### TEXTO PROPORCIONADO:
Tan disparatadas operaciones elevaron la morosidad de CCM hasta límites insostenibles. Antes de tomar el control el Banco de España, rondaba el 25%. En los momentos de la agonía, Moltó buscó una fusión a la desesperada. Negoció con Unicaja e Ibercaja, pero ninguna quiso hacerse cargo de una sociedad tan moribunda. Sólo Cajastur aceptó, aunque sólo después de la intervención y tras una inyección de dinero público: 1.300 millones en capital y 2.500 en avales y garantías. CCM acabaría integrada en Liberbank; y Moltó juzgado y condenado por la Audiencia Nacional a dos años de cárcel por falsear las cuentas.
Tras la entidad manchega fueron cayendo otras cajas de ahorros que habían cometido el mismo pecado. Primero CajaSur. Luego CAM y CaixaCatalunya. Y para terminar, Bankia, el conglomerado de entidades liderado por Caja Madrid y Bancaja, cuyo fiasco obligó al Gobierno del PP a solicitar el auxilio europeo.

### Registros almacenados:
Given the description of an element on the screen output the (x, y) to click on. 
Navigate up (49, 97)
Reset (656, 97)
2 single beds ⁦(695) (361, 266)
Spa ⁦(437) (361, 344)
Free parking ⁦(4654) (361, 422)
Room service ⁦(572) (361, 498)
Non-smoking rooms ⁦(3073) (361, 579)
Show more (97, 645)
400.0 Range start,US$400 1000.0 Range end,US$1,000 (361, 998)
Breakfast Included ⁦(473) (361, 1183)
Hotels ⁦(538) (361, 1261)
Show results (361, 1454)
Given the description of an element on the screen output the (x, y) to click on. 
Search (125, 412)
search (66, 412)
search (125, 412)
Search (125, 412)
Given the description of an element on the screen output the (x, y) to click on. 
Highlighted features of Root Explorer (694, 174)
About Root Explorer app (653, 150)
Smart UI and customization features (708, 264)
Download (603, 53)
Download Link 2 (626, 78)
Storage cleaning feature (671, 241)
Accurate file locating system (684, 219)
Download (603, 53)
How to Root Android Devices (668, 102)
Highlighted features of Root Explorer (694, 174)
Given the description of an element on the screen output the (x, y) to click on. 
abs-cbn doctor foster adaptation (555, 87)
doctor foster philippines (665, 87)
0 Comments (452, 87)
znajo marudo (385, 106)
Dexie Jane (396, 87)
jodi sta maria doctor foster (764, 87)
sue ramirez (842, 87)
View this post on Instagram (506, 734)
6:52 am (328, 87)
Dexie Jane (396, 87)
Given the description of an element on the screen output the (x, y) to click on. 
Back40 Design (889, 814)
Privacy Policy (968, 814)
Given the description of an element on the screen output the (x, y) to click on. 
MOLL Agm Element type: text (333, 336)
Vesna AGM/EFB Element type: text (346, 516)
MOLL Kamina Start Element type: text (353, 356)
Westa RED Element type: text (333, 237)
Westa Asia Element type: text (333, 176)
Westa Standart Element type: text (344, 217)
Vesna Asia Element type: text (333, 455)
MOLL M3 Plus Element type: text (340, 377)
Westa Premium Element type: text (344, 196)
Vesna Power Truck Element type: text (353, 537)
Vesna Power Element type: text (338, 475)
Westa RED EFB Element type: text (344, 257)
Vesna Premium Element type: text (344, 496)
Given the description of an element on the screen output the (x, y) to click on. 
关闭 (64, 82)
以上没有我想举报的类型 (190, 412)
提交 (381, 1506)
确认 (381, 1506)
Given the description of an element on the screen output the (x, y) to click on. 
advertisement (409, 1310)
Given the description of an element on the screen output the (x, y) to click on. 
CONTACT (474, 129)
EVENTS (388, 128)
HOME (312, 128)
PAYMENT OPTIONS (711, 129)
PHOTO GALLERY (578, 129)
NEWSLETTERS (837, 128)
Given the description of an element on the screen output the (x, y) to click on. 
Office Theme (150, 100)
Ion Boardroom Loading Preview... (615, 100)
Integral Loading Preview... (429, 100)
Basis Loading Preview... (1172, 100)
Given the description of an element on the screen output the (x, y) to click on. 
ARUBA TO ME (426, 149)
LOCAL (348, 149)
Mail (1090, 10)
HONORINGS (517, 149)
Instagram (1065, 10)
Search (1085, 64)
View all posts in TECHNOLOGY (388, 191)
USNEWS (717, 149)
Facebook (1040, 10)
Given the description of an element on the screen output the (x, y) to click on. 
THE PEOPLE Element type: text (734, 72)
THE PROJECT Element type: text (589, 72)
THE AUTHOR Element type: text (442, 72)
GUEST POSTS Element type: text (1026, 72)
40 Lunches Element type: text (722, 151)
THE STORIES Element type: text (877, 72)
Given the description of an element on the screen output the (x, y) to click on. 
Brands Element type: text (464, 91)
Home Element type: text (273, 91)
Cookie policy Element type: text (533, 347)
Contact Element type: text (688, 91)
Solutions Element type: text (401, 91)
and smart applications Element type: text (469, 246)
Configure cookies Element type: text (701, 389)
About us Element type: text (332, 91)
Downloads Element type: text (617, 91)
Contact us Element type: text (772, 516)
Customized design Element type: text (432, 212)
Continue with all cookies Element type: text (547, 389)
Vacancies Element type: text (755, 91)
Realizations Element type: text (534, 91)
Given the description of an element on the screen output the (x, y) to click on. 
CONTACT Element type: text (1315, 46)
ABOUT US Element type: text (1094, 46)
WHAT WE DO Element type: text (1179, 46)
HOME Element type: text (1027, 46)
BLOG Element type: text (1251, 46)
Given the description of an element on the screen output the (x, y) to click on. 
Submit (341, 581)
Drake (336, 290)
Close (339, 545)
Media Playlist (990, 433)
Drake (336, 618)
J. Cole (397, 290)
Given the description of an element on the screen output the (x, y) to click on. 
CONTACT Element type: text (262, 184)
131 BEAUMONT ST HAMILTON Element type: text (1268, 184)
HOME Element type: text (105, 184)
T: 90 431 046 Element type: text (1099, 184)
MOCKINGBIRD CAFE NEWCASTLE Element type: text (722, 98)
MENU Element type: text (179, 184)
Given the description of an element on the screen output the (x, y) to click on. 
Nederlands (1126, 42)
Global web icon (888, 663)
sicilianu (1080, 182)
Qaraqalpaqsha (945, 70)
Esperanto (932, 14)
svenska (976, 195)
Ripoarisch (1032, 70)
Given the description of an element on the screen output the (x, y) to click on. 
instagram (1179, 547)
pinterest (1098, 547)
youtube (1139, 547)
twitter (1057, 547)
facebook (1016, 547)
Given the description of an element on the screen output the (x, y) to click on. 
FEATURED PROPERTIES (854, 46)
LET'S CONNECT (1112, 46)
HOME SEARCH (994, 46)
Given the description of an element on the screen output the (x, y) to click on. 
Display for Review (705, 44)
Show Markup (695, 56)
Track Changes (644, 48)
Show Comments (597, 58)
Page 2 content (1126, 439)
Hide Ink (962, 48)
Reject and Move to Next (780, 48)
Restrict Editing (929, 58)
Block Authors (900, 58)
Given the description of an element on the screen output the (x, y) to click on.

### EN QUÉ CONSISTE:
Por favor, reproduce completo el texto sobre la caída de CCM y otras cajas de ahorros, sin cambiar nada.

### RESULTADO DEL EJERCICIO:
Tan disparatadas operaciones elevaron la morosidad de CCM hasta límites insostenibles. Antes de tomar el control el Banco de España, rondaba el 25%. En los momentos de la agonía, Moltó buscó una fusión a la desesperada. Negoció con Unicaja e Ibercaja, pero ninguna quiso hacerse cargo de una sociedad tan moribunda. Sólo Cajastur aceptó, aunque sólo después de la intervención y tras una inyección de dinero público: 1.300 millones en capital y 2.500 en avales y garantías. CCM acabaría integrada en Liberbank; y Moltó juzgado y condenado por la Audiencia Nacional a dos años de cárcel por falsear las cuentas.
Tras la entidad manchega fueron cayendo otras cajas de ahorros que habían cometido el mismo pecado. Primero CajaSur. Luego CAM y CaixaCatalunya. Y para terminar, Bankia, el conglomerado de entidades liderado por Caja Madrid y Bancaja, cuyo fiasco obligó al Gobierno del PP a solicitar el auxilio europeo.